As a physicist, I am pretty constantly bombarded by emails from people effectively saying, "AI helped me write this paper about my huge discovery, can you endorse it for arXiv/tell me what you think?" I usually ignore these--the vast majority are wild grandiose claims that a glance are unlikely to be meaningful. However, this week I received a paper from a viewer that did not seem ridiculous. In fact, at first glance, it seemed quite reasonable, made a restrained, testable claim about a reasonable observation, and didn't have any super obvious red flags besides the usual LLM deficiencies (bad at citations, etc.). I decided to give this one a shot and proposed a challenge to the viewer: I'd review the paper on camera, and if it was good, I'd endorse him for arXiv. If not, I'd explain how the paper could be improved.

A very fair reaction you might be having now is, "this is a waste of time!" Certainly, I can't do this for every paper I get, nor do I want to fill my time reading AI slop. However, I think there's a valuable exercise here, one where a little effort can go a long way, and perhaps reach some people that really need to hear this. Despite a few comments which criticized the original video for deconstructing an argument they felt nobody was making (effectively, "nobody actually thinks these things can do science!") vixra submissions and my own email inbox would suggest otherwise. My intent for this discussion is to help crystallize the issues with LLM-driven science by taking one of the best attempts I've seen yet and showing problems that are common to this method. Hopefully, I can point future emailers to this video in the future, so that they can re-assess their own work without me needing to break down every LLM paper I receive.

I break down the paper in the video (including the science behind the claim), but the key issues are this:

Lots of inaccuracies.

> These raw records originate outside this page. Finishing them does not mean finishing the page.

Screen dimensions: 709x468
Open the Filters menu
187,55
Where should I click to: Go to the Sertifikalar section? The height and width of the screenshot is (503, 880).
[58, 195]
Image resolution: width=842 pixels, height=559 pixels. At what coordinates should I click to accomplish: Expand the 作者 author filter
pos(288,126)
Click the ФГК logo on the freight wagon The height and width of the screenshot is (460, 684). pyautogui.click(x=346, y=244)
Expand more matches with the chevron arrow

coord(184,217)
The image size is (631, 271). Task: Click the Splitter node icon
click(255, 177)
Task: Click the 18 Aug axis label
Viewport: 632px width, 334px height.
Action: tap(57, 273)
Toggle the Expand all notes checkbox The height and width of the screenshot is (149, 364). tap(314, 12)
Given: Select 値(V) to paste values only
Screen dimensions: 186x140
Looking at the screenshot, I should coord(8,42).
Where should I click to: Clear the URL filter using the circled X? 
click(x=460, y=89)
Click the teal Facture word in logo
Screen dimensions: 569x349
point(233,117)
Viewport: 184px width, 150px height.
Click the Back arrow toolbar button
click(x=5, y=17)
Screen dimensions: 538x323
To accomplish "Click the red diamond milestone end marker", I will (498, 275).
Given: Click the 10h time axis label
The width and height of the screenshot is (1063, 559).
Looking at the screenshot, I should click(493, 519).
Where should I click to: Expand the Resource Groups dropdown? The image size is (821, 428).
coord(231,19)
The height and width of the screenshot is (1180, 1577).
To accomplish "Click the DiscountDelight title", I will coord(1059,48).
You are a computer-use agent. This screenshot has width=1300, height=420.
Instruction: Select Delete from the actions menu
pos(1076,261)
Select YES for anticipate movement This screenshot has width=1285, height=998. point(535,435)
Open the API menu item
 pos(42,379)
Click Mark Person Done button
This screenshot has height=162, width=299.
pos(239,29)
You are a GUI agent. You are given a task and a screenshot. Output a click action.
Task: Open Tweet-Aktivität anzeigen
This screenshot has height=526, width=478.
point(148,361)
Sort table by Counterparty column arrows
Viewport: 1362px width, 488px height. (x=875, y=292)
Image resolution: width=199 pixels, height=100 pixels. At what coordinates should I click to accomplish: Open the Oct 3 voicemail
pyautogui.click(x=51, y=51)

There are many wrong statements in the paper. The primary formula that the key result revolves around is a possibly incorrect simplification of a significantly more complex calculation, which is not addressed anywhere in the result. At worst, the methodology of the paper is incorrect; at best it is unjustified.
The paper is completely underwritten (a common LLM-driven paper problem). There's zero literature review (more on this later). Choices in methods and figures are left completely unjustified. The paper analyzes a sample of 175 galaxies but only includes 10 in the analysis without explaining why or how the selection was made. There is no quantitative discussion or attempts to compare with past results. The primary result is hand-wavingly stated without deeper exploration or motivation.
The primary result is simply uninteresting, bordering on tautological. The study takes a statistical correlation that has been very well-established on many galaxies in a sample, then looks at a few of the galaxies in the sample and find that the statistical correlation holds if you look at each galaxy individually. This is very obviously true and not a discovery at all, but it is presented like it is completely novel. The analogy I draw is: imagine it is well known that tall people tend to weigh more. Then a new paper comes along and measures someone's weight once a year, and finds that as they get taller they weigh more, and then claim it as a new discovery.
There is complete disengagement with the literature. As I mentioned earlier, there are basically no citations in the paper. This is a problem from an ethical and procedural perspective, and it makes it impossible to verify where certain statements are coming from. But the lack of literature review is very problematic for another reason: as I was catching up on the literature of this field to review the paper, I immediately came across several other papers that did exactly what this paper is claiming to do, but better and in a more interesting way. See for example, Li et al. (2018), published in A&A, called "Fitting the Radial Acceleration Relation to Individual SPARC Galaxies". Or Lelli et al. (2017), which literally made a movie showing how each individual SPARC galaxy adds to the RAR. The LLM paper's Figure 1 is essentially a static version of this animation, presented as a novel finding.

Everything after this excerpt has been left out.